Nothing universal exists, but we are witnessing the beginnings of attempts at local regulations that are still poorly coordinated, there are also sector-specific regulations (such as the GDPR) and the rest is left to ethical charters that certain players impose on themselves.
All of this works well for enterprise AI, with two specific features: the need to take account of sometimes different or even opposing regulations within the same organization, and the need to equip itself with its own global governance in order to reassure both its customers and its employees.
A more pressing need for ROI in business
Finally, there is also a different financial paradigm. For the consumer AI user, the question doesn’t arise: he can use free services and switch to a pay model for a modest fee if he sees the value in taking advantage of advanced functionalities.
At this point, the real question of profitability weighs on the publishers of these solutions. Today, we know that OpenAI’s financial situation is anything but rosy, despite a valuation that bears no relation to its real economic performance.
But if OpenAI or others disappear, it’s not the user’s problem.
It’s a different story in the enterprise, whatever the model.
If it develops its own models, the company wants the certainty of a rapid ROI, not having the means of an OpenAI to lose money for years.

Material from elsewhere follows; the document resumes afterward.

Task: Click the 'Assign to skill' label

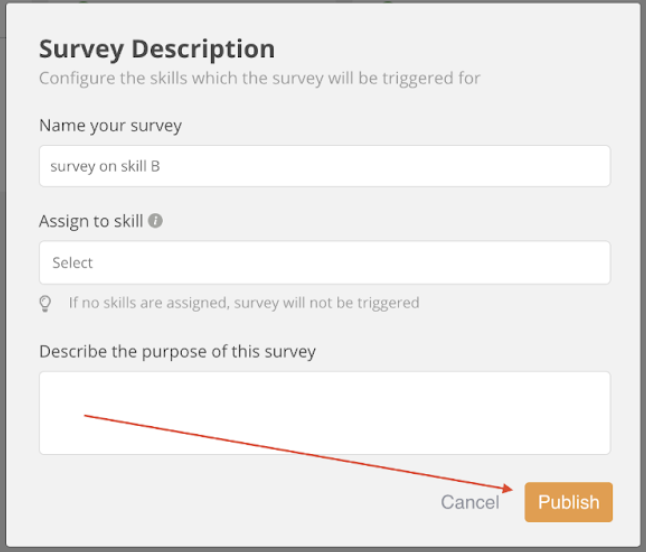Action: tap(91, 221)
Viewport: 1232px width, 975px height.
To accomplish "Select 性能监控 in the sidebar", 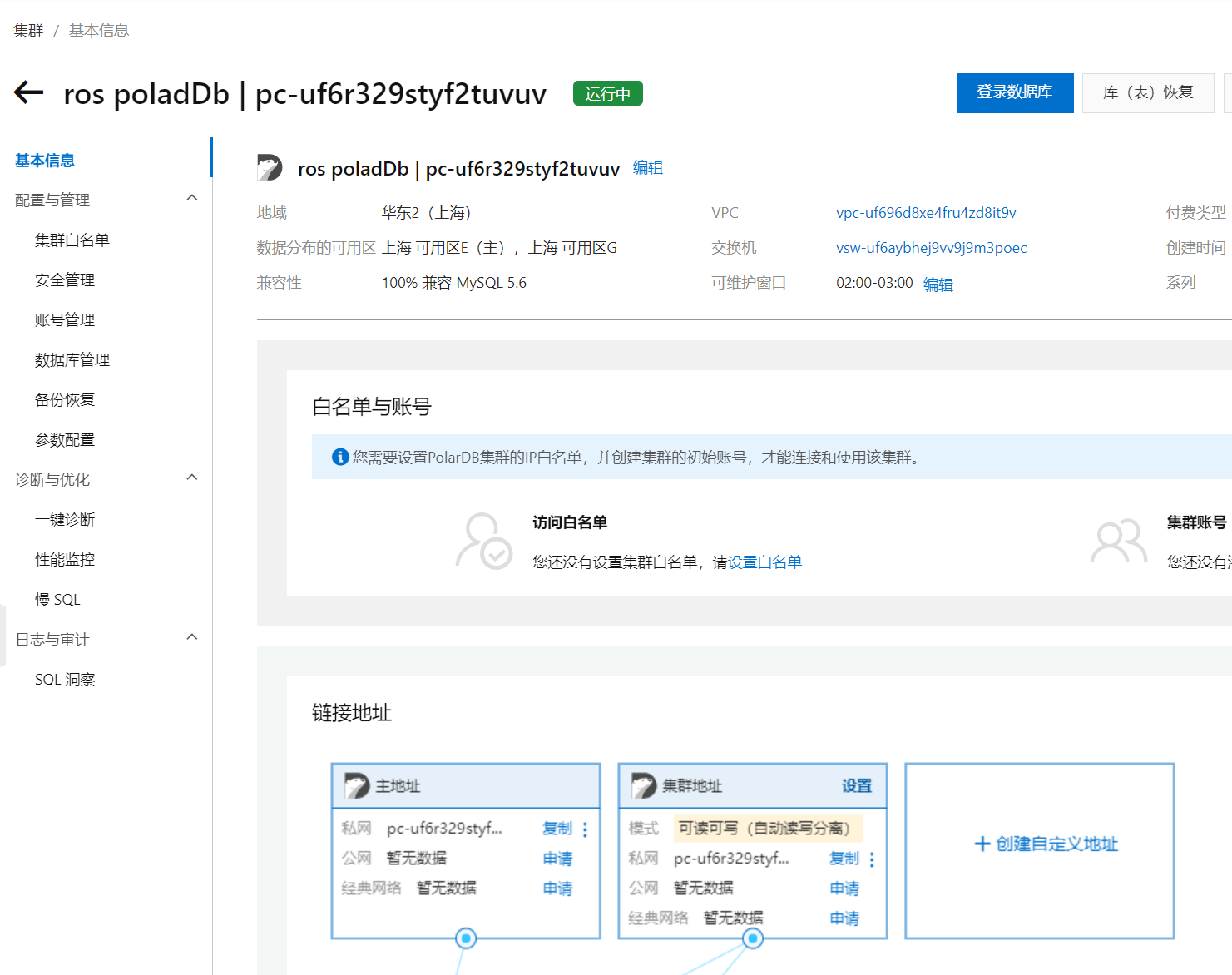I will (x=64, y=559).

If it uses external suppliers, its commitment is less, but the pressure is no less, and B2B publishers have understood this (Workday CEO: ‘For all the dollars that’s been invested so far, we have yet to realize the full promise of AI’).
Some are even calling for greater vigilance:
“The problem is that the current level of investment — in startups and by big companies — seems to be predicated on the idea that AI is going to get so much better, so fast, and be adopted so quickly that its impact on our lives and the economy is hard to comprehend. Mounting evidence suggests that won’t be the case.” (Is the AI Revolution Already Losing Steam?).
What naturally slows down the deployment of AI in companies: they only commit to use cases where an ROI is likely (Generative AI, which use cases are profitable in the end?): the individual user of consumer AI is a user, the company that makes it available to its employees, whatever its technological choice, is an investor).
The inevitability of corporate change management
The individual user who discovers AI, learns to master it, ends up evolving his practices as he progresses along the learning curve.
But we can’t say that he’s leading a time-consuming and costly change management process on himself.
The reverse is not true in the enterprise: you have to fight against fears, more or less justified, train people, encourage adoption… (An AI platform tailored for the enterprise), which often means long and costly change programs.
Conclusion
AI will make its way into the corporate world, but it will take longer than in the general public, and only for very specific use cases, at least in the beginning.
This is not only due to a certain reluctance that would be understandable in view of the stakes involved, but is not even the case. It is above all due to a context and constraints that make the process more complicated and therefore slower, despite the clear will to move forward.
But it would be a mistake to believe that AI will spread as quickly and successfully in the enterprise as it has in the general public: it’s not “just” about deploying ChatGPT.